— PERMINTAAN TERTULIS 1 —
Tuliskan ulang sebagian entri sebagai daftar bernomor tanpa baris kosong. Mulailah pada baris entri yang memuat "This screenshot has height=298, width=644." dan berhenti setelah baris yang memuat "point(63,294)".

— KUTIPAN —
+++
Juru Foto di Bawah Desingan Peluru
Dari Perang Saudara Spanyol hingga Pendaratan Normandia. Petualangan Robert Capa Berakhir di Palagan Indocina.
PESISIR Normandia, Prancis Utara pada pagi 6 Juni 1944. Desingan peluru senapan mesin dan ledakan-ledakan artileri Jerman di bibir pantai saling berlomba memekakkan telinga. Hari itu “Operasi Overlord” –atau sering disebut D-Day adalah operasi pendaratan pasukan Sekutu untuk membebaskan Eropa Barat dari tangan Jerman-Nazi– dimulai. Prajurit Satu Huston Riley merupakan satu di antara pasukan Kompi F, Batalyon ke-2, Resimen ke-16, Divisi Infantri ke-1 Angkatan Darat (AD) Amerika Serikat yang mesti mendarat pada gelombang pertama D-Day atau Invasi Normandia.
Keadaan chaos tak sedikitpun memberi waktu buat Riley menebalkan nyali begitu ia turun dari kapal pendarat LCVP di sektor Omaha Beach. Riley sempat terjatuh dan setengah tenggelam. Ia berlindung sebisa mungkin selama setengah jam di pinggir pantai.
Peluru senapan mesin Jerman mulanya hanya menyerempet ransel perbekalan di punggung serta di ujung sepatu boot-nya. Namun ketika ia kemudian tergeletak pasrah, empat peluru bersarang di bahunya. Tetapi hari itu maut belum menjemputnya. Seorang sersan dan seorang lagi yang tak familiar bagi Riley menarik tubuhnya untuk berlindung ke gundukan pasir yang lebih aman.
Sosok lain yang menolong itu bikin heran Riley. Ia memang sama-sama mengenakan seragam hijau AD Amerika lengkap dengan helm M1-nya. Tetapi ia tak menenteng senjata, melainkan menenteng kamera foto. Di kemudian hari, sosok yang membawa kamera itu diketahui adalah Robert Capa. Dia satu-satunya juru foto sipil pada momen D-Day.
“Saya terkejut ketika melihat dia di sana. Saya melihat badge pers dan saya pikir, ‘Kenapa dia ada di sini?’ Dia menolong saya keluar dari air dan kemudian dia balik lagi ke pantai untuk mengambil beberapa foto,” kenang Riley dikutip Richard Whelan dalam This Is War! Robert Capa at Work.
Kelak, keadaan Riley ketika baru turun dari kapal pendarat turut teridentifikasi di satu dari 106 foto yang diambil Capa pada D-Day. Bahkan, foto yang mengabadikan sosok Riley saat setengah tenggelam di bibir pantai dengan latar belakang sejumlah halang rintang antitank jadi salah satu maharkarya Capa. Kendati sedikit blur, fotonya itu lantas jadi inspirasi bagi sineas Steven Spielberg kala menggarap film bertema Perang Dunia II, Saving Private Ryan (1998).
+++
— ENTRI YANG TERSEDIA —
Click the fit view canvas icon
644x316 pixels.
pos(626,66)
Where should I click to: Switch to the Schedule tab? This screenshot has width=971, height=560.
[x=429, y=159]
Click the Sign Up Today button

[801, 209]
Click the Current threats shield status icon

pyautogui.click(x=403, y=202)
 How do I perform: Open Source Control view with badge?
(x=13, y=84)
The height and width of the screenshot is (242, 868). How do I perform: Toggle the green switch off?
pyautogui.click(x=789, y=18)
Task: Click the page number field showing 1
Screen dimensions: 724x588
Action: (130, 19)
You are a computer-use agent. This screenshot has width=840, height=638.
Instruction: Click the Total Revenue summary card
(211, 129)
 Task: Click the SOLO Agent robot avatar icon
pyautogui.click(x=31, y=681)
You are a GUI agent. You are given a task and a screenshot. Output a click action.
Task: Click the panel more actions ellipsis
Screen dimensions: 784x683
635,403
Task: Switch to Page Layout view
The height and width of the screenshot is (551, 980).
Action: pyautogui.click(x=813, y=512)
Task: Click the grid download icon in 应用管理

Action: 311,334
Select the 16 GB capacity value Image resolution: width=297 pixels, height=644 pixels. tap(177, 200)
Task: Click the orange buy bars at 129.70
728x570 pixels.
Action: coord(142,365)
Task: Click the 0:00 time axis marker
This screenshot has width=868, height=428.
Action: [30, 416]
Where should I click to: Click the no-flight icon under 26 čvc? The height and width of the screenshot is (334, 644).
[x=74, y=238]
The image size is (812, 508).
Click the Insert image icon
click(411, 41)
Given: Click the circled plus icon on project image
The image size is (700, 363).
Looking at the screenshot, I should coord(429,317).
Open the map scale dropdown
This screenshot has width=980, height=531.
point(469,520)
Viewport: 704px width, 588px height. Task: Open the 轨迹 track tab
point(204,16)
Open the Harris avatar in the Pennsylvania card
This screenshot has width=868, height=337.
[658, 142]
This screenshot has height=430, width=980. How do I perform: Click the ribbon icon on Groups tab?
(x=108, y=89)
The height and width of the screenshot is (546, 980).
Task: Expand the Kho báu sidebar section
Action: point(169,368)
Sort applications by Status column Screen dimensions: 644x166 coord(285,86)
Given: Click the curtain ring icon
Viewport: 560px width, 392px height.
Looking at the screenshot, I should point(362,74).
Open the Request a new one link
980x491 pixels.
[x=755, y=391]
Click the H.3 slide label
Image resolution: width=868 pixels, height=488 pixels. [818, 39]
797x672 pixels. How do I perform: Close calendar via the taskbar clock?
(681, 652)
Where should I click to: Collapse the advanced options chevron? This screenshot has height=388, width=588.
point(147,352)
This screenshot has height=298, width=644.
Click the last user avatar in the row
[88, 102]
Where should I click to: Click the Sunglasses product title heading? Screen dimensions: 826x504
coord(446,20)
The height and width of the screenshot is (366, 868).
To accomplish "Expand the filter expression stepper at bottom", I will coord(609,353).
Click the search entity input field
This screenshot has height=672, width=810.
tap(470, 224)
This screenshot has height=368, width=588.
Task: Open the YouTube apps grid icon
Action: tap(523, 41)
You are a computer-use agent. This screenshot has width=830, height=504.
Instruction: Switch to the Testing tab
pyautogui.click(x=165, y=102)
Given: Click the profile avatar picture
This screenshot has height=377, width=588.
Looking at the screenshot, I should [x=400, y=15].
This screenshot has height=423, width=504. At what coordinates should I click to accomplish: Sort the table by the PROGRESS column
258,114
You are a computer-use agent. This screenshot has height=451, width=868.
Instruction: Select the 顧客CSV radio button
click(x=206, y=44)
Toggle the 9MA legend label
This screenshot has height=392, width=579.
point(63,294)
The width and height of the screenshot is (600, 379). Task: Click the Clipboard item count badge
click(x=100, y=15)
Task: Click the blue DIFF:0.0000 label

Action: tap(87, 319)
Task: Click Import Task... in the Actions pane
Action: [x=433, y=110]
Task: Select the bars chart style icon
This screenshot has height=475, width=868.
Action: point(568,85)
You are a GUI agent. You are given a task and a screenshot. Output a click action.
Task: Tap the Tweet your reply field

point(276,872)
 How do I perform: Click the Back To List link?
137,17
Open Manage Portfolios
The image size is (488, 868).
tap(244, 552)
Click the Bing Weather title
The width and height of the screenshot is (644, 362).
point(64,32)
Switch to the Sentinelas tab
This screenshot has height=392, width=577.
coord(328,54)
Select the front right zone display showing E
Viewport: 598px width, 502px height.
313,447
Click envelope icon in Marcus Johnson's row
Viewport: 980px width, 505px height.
+++
— PERMINTAAN TERTULIS 2 —
Cetak tanpa perubahan bagian kutipan tentang Robert Capa, mulai dari kata-kata "Juru Foto di" dan berhenti setelah "atau Invasi Normandia.".

— JAWABAN LENGKAP 1 —
1. This screenshot has height=298, width=644.
2. Click the last user avatar in the row
3. [88, 102]
4. Where should I click to: Click the Sunglasses product title heading? Screen dimensions: 826x504
5. coord(446,20)
6. The height and width of the screenshot is (366, 868).
7. To accomplish "Expand the filter expression stepper at bottom", I will coord(609,353).
8. Click the search entity input field
9. This screenshot has height=672, width=810.
10. tap(470, 224)
11. This screenshot has height=368, width=588.
12. Task: Open the YouTube apps grid icon
13. Action: tap(523, 41)
14. You are a computer-use agent. This screenshot has width=830, height=504.
15. Instruction: Switch to the Testing tab
16. pyautogui.click(x=165, y=102)
17. Given: Click the profile avatar picture
18. This screenshot has height=377, width=588.
19. Looking at the screenshot, I should [x=400, y=15].
20. This screenshot has height=423, width=504. At what coordinates should I click to accomplish: Sort the table by the PROGRESS column
21. 258,114
22. You are a computer-use agent. This screenshot has height=451, width=868.
23. Instruction: Select the 顧客CSV radio button
24. click(x=206, y=44)
25. Toggle the 9MA legend label
26. This screenshot has height=392, width=579.
27. point(63,294)

— JAWABAN LENGKAP 2 —
Juru Foto di Bawah Desingan Peluru
Dari Perang Saudara Spanyol hingga Pendaratan Normandia. Petualangan Robert Capa Berakhir di Palagan Indocina.
PESISIR Normandia, Prancis Utara pada pagi 6 Juni 1944. Desingan peluru senapan mesin dan ledakan-ledakan artileri Jerman di bibir pantai saling berlomba memekakkan telinga. Hari itu “Operasi Overlord” –atau sering disebut D-Day adalah operasi pendaratan pasukan Sekutu untuk membebaskan Eropa Barat dari tangan Jerman-Nazi– dimulai. Prajurit Satu Huston Riley merupakan satu di antara pasukan Kompi F, Batalyon ke-2, Resimen ke-16, Divisi Infantri ke-1 Angkatan Darat (AD) Amerika Serikat yang mesti mendarat pada gelombang pertama D-Day atau Invasi Normandia.